Corona Bonds Bring No Significant Relief for Italy
ResearchZEW Expert Brief on the Proposed ‘European Recovery Fund’
A ‘European Recovery Fund’ (ERF) of 1.5 trillion euros would not be able to significantly help highly indebted euro countries such as Italy and Spain to cope with their rapidly increasing national debt. Even financing the fund through corona bonds would not bring any notable additional relief. This is the result of calculations presented by Professor Friedrich Heinemann, Europe expert at ZEW Mannheim, on the possible distributional effects of an ERF.
The analysis is based on the assumption that the fund’s resources will be allocated to all EU countries according to two criteria: first, the severity of the recession in 2020 and second, the number of COVID-19-related deaths. It further assumes that member states will have to pay contributions to finance the ERF in proportion to their share in the EU’s Gross National Income (GNI), as in the current EU budget. The ZEW expert brief also calculated the interest rate advantage for countries with a below-average credit rating if the ERF’s financing costs are shifted into the future, as would be the case with corona bonds.
According to current projections regarding the severity of this year’s recession and coronavirus-related death figures, Sweden, the Netherlands, Estonia, Spain, and Italy would be among the most favoured net recipients. Net contributors would mainly be the Eastern European EU states, including particularly poor countries such as Romania and Bulgaria.
However, the net benefits expected for Italy and Spain are very limited. For Italy, they would amount to merely 3.4 per cent of its gross domestic product over the entire lifetime of the fund. Given that Italy’s national debt was already at 135 per cent of the country’s GDP before the crisis, this would not bring any significant relief. Even corona bonds would hardly relieve the country financially. For Italy, the improved financing conditions would result in annual savings of only 3.1 billion euros, little more than one per mille of the current national debt.

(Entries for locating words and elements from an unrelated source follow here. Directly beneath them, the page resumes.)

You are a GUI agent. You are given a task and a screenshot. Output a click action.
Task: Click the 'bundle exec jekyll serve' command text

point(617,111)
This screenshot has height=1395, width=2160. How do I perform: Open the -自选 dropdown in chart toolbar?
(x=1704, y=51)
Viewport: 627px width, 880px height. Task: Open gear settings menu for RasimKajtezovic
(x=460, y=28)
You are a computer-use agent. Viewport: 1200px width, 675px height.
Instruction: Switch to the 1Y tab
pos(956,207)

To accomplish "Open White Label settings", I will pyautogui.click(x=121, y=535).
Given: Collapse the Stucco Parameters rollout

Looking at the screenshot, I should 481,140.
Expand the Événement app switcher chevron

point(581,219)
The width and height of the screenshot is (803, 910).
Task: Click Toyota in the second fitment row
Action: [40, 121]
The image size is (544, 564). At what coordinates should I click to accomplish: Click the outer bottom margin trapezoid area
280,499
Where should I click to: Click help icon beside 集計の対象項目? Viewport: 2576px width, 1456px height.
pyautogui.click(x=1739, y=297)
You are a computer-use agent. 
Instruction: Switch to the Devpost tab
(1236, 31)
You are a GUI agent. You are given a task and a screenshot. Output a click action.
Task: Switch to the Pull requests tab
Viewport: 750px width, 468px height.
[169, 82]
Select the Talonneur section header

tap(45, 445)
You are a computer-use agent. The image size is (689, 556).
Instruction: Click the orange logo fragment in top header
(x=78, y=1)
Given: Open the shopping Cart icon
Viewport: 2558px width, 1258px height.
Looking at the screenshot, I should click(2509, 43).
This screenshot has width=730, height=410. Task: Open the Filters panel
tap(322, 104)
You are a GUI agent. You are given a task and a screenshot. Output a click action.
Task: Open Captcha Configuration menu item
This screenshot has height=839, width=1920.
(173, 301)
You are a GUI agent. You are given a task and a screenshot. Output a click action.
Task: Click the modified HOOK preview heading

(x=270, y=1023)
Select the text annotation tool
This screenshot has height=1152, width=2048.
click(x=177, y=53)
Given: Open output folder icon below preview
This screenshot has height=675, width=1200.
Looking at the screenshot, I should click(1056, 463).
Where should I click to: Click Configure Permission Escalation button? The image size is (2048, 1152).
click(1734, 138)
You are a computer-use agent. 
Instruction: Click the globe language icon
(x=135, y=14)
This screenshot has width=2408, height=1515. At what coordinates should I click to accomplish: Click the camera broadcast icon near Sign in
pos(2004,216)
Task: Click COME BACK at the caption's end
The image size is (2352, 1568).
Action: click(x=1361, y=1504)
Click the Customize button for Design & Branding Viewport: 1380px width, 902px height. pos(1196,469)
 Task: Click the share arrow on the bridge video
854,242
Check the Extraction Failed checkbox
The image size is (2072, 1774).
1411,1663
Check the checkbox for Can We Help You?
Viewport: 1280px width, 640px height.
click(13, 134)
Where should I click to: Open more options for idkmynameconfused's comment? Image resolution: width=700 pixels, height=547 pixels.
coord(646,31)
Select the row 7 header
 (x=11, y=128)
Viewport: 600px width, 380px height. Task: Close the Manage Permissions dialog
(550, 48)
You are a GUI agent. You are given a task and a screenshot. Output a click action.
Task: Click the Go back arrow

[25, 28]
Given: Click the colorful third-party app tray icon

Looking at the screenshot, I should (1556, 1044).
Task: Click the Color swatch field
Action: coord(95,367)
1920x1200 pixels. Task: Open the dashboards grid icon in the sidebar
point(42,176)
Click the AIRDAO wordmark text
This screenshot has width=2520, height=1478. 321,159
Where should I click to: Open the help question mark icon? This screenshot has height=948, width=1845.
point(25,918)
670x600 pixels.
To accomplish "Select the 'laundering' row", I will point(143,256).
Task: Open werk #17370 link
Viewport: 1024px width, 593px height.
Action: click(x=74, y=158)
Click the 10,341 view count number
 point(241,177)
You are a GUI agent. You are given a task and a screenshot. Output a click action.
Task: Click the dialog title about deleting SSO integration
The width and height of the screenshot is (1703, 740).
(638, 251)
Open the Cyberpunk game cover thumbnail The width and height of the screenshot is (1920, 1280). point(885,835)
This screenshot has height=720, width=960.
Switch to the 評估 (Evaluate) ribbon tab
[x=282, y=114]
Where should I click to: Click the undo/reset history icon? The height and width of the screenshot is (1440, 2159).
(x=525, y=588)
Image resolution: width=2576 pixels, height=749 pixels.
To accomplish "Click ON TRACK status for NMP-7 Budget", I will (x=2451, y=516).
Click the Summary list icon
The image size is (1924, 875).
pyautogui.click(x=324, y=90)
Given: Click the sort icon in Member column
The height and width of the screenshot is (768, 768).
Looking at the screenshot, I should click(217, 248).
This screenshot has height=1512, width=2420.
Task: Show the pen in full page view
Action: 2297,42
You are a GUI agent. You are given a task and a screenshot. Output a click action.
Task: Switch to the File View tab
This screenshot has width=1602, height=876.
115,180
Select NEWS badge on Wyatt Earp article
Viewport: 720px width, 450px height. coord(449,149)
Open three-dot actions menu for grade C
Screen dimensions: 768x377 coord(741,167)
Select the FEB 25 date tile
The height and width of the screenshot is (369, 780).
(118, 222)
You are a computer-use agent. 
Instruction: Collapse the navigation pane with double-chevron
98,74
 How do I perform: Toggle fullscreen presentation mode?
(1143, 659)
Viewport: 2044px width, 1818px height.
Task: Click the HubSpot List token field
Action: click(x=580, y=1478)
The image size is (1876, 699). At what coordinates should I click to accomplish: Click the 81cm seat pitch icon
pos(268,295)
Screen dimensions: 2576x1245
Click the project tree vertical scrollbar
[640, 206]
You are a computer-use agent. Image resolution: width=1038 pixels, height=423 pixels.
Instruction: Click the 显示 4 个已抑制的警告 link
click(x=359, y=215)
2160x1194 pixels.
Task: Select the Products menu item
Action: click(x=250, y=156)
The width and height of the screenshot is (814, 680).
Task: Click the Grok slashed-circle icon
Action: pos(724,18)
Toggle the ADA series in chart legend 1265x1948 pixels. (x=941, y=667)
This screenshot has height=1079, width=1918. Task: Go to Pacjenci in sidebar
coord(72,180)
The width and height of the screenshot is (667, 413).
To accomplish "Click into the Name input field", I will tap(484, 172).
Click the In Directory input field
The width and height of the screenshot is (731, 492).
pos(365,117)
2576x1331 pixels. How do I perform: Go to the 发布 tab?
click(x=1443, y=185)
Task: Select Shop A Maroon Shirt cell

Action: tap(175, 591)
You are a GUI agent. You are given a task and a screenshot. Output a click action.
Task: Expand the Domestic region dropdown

“The European Recovery Fund is unable to solve the problem for which it was invented,” says author of the study, Friedrich Heinemann. “This assessment would only change if highly indebted countries were permanently exempted from paying their share in the new fund, or if the corona bonds were also used to refinance the existing stock of national debt. Perhaps this is the unspoken expectation of the governments in Southern Europe. However, in view of the high financial burden that would then be shifted to Northern and Eastern European states, this is highly unrealistic,” says Heinemann.